The reason for writing one line of output at the end is to ensure that you can distinguish the situation of all tests succeeding from the case where one function you're testing silently crashes the program.

What to turn in

What you will turn in for this assignment is a zip file containing these two files and nothing more:

  1. A text file named tariff.cpp that contains the source code for your C++ program. Your source code should have helpful comments that tell the purpose of the major program segments and explain any tricky code. The file must be a complete C++ program that can be built and run, so it must contain appropriate #include lines, a main routine, and any additional functions you may have chosen to write.
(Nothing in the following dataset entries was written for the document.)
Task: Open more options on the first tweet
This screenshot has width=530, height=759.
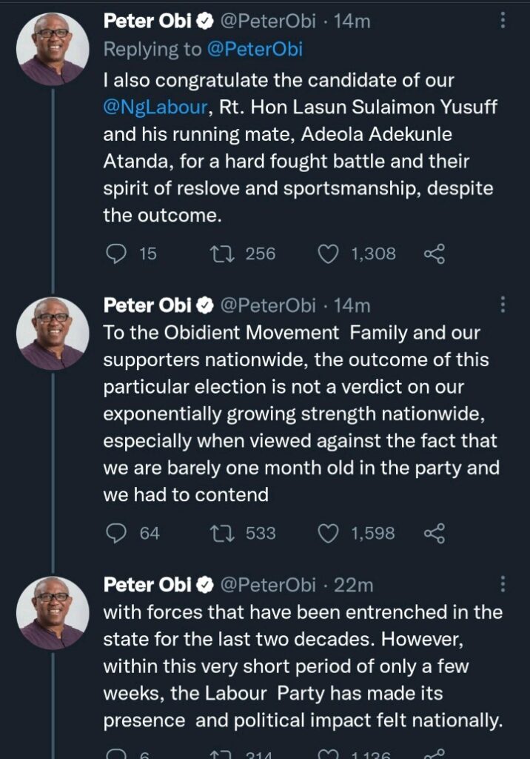Action: [x=503, y=21]
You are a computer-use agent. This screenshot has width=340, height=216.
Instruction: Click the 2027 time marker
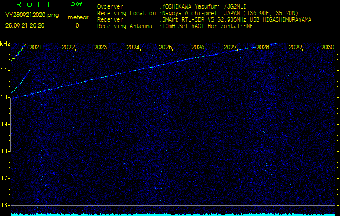(230, 48)
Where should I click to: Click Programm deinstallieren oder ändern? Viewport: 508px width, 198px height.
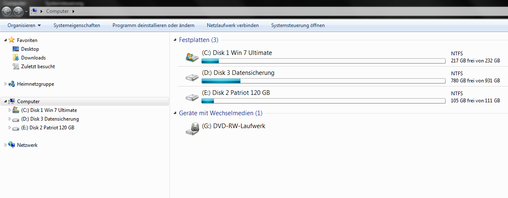153,25
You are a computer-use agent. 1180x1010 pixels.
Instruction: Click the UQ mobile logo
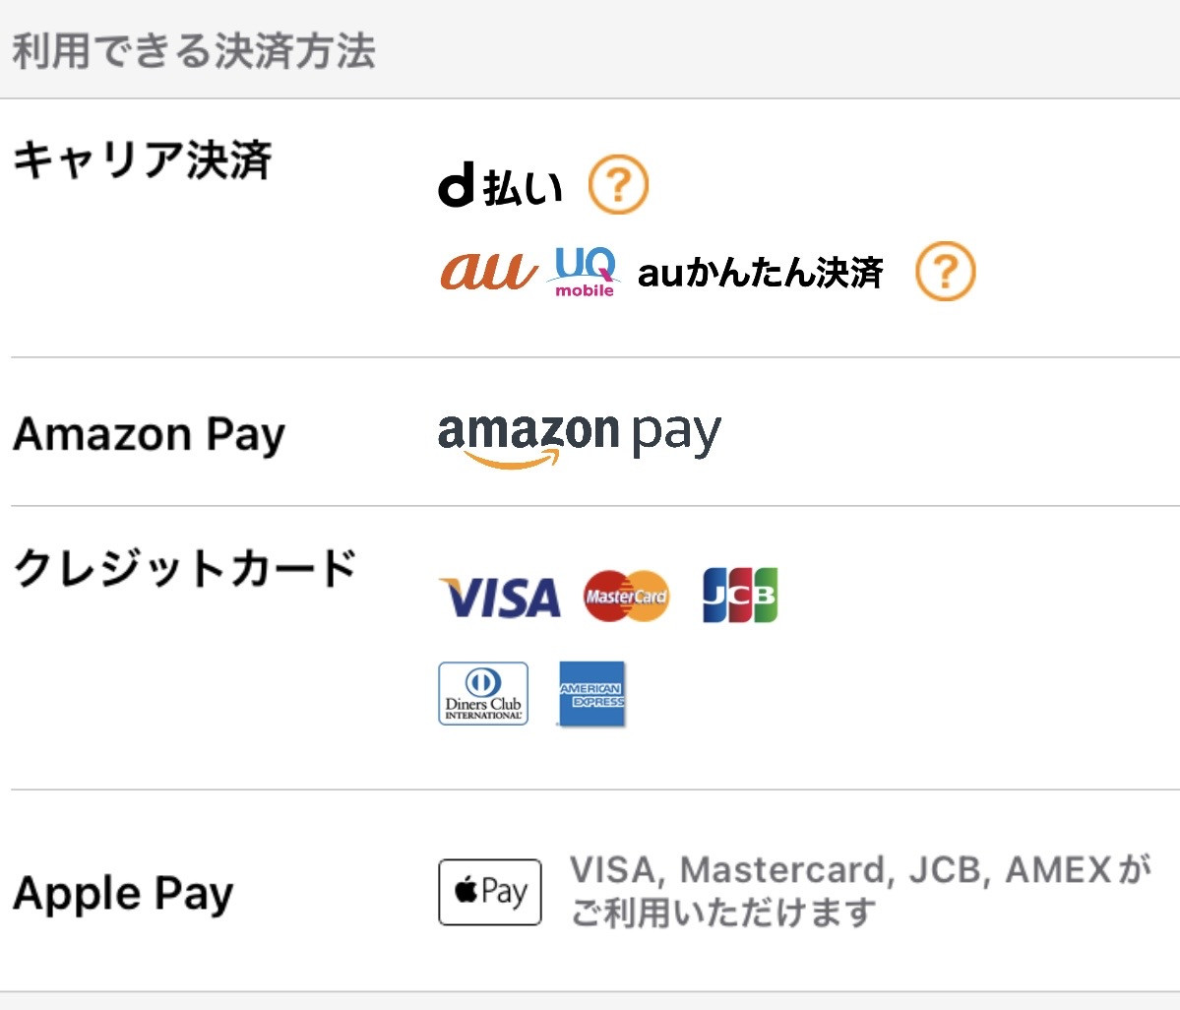(x=585, y=271)
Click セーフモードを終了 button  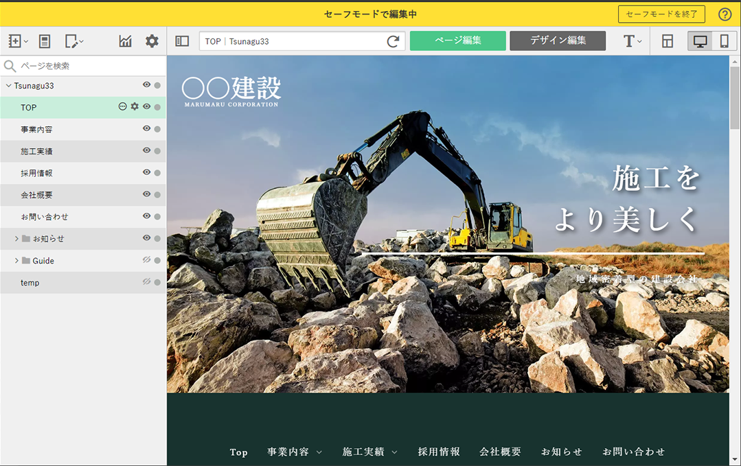pos(661,14)
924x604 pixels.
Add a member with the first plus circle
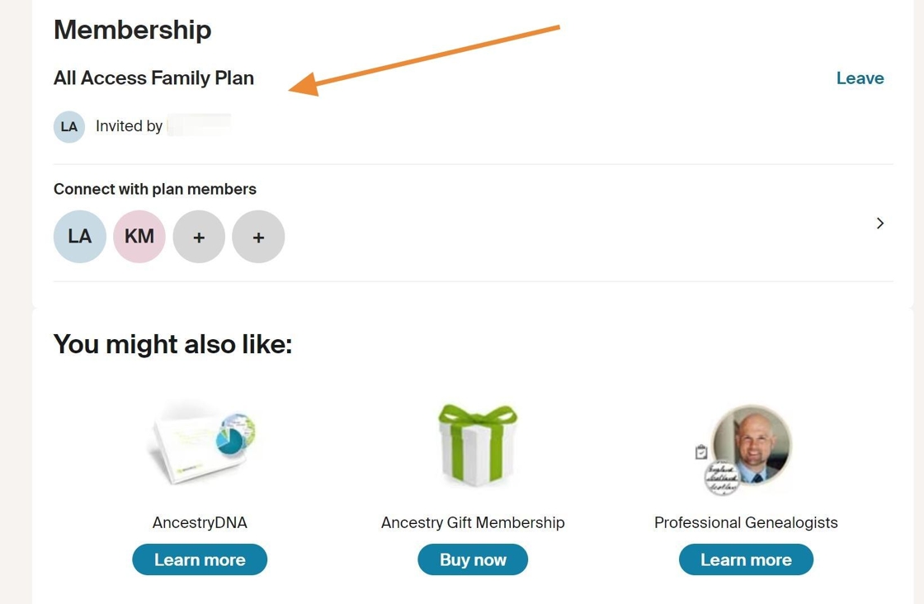(199, 237)
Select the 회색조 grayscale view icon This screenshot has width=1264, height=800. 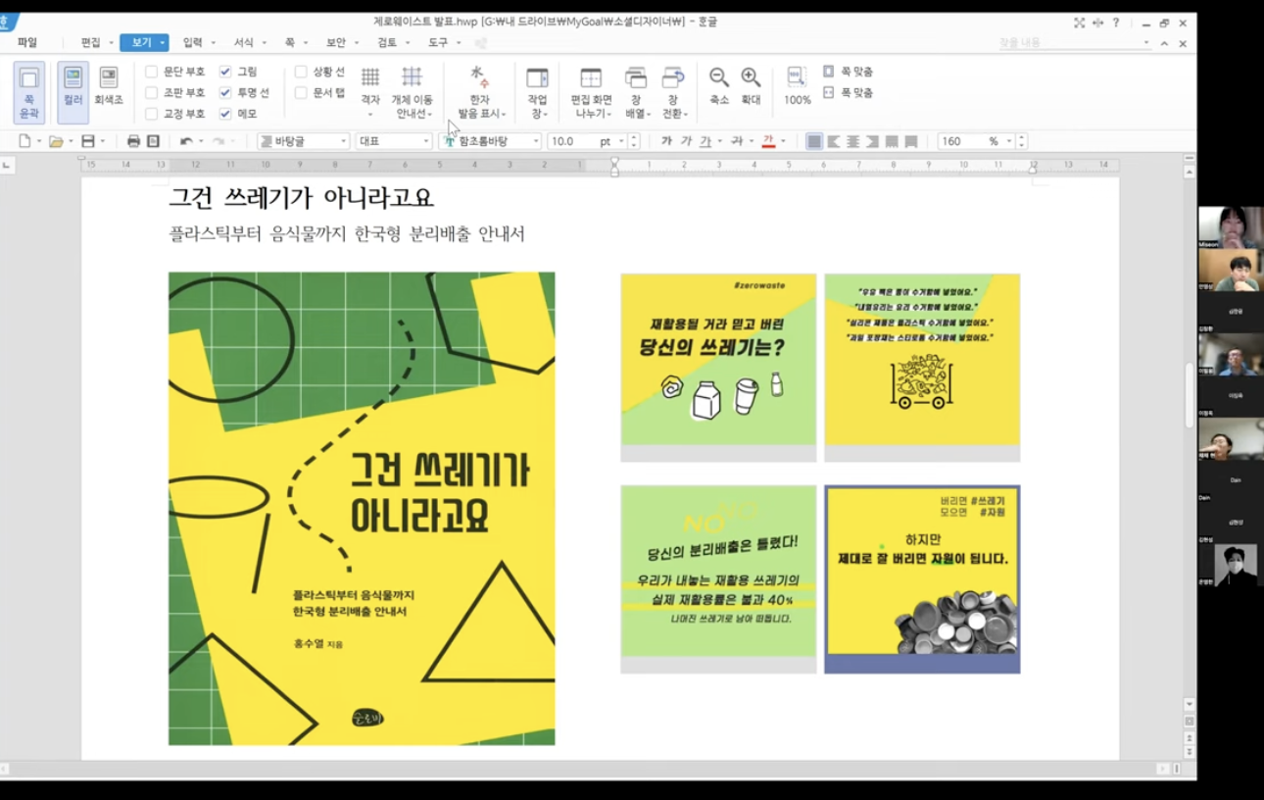click(108, 86)
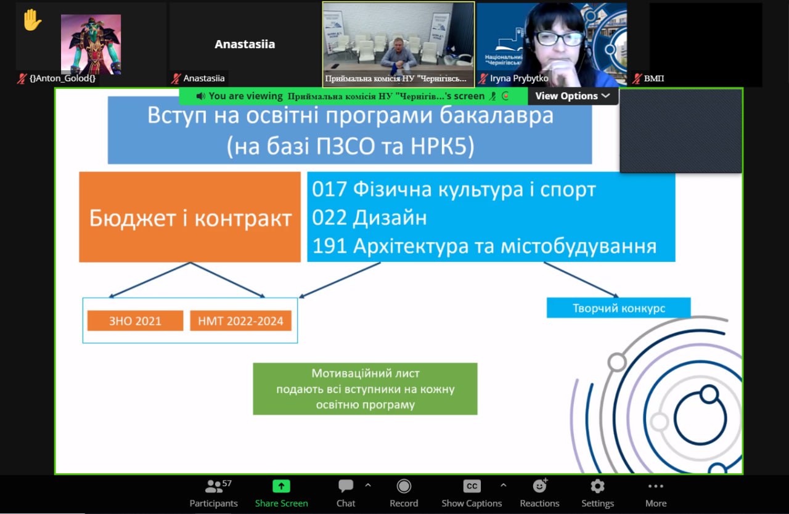The height and width of the screenshot is (514, 789).
Task: Open the Participants panel icon
Action: click(x=213, y=487)
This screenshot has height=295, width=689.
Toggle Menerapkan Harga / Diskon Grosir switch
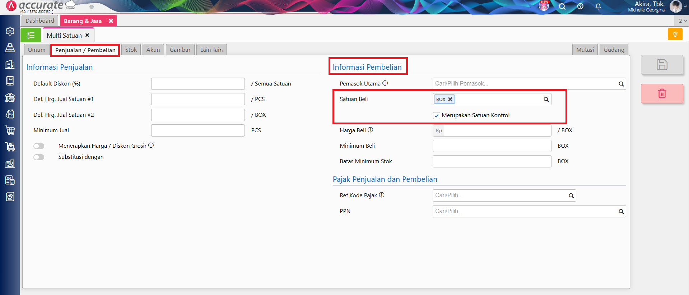pos(39,146)
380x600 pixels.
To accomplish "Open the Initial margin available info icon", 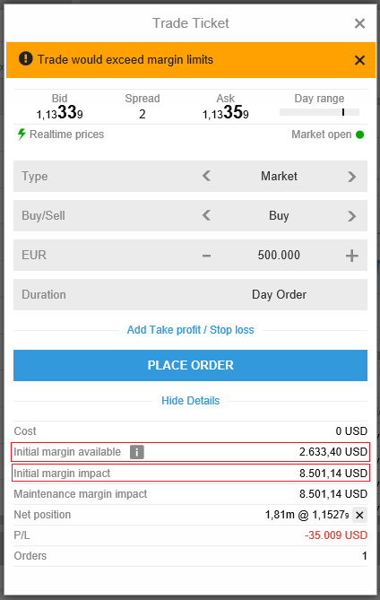I will click(137, 452).
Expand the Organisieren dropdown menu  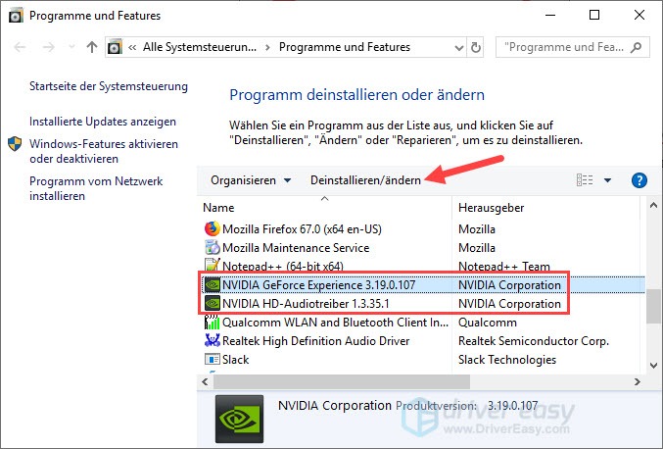tap(251, 180)
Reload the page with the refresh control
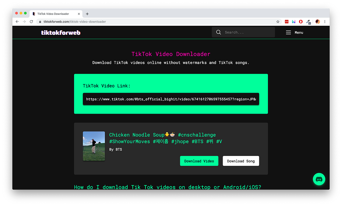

  2. A file named report.docx (in Microsoft Word format) or report.txt (an ordinary text file) that contains:
    1. A brief description of notable obstacles you overcame.
    2. A description of the design of your program. You should use pseudocode in this description where it clarifies the presentation.
    3. A list of the test data that could be used to thoroughly test your program, along with the reason for each test. You don't have to include the results of the tests, but you must note which test cases your program does not handle correctly. (This could happen if you didn't have time to write a complete solution, or if you ran out of time while still debugging a supposedly complete solution.) If you use the assert style above for writing your test code, you can copy those asserts, along with a very brief comment about what each is testing for. Notice that most of this portion of your report can be written just after reading the requirements in this specification, before you even start designing your program.

By April 29, there will be a link on the class webpage that will enable you to turn in your zip file electronically. Turn in the file by the due time above. Give yourself enough time to be sure you can turn something in. There's a lot to be said for turning in a preliminary version of your program and report early (You can always overwrite it with a later submission). That way you have something submitted in case there's a problem later.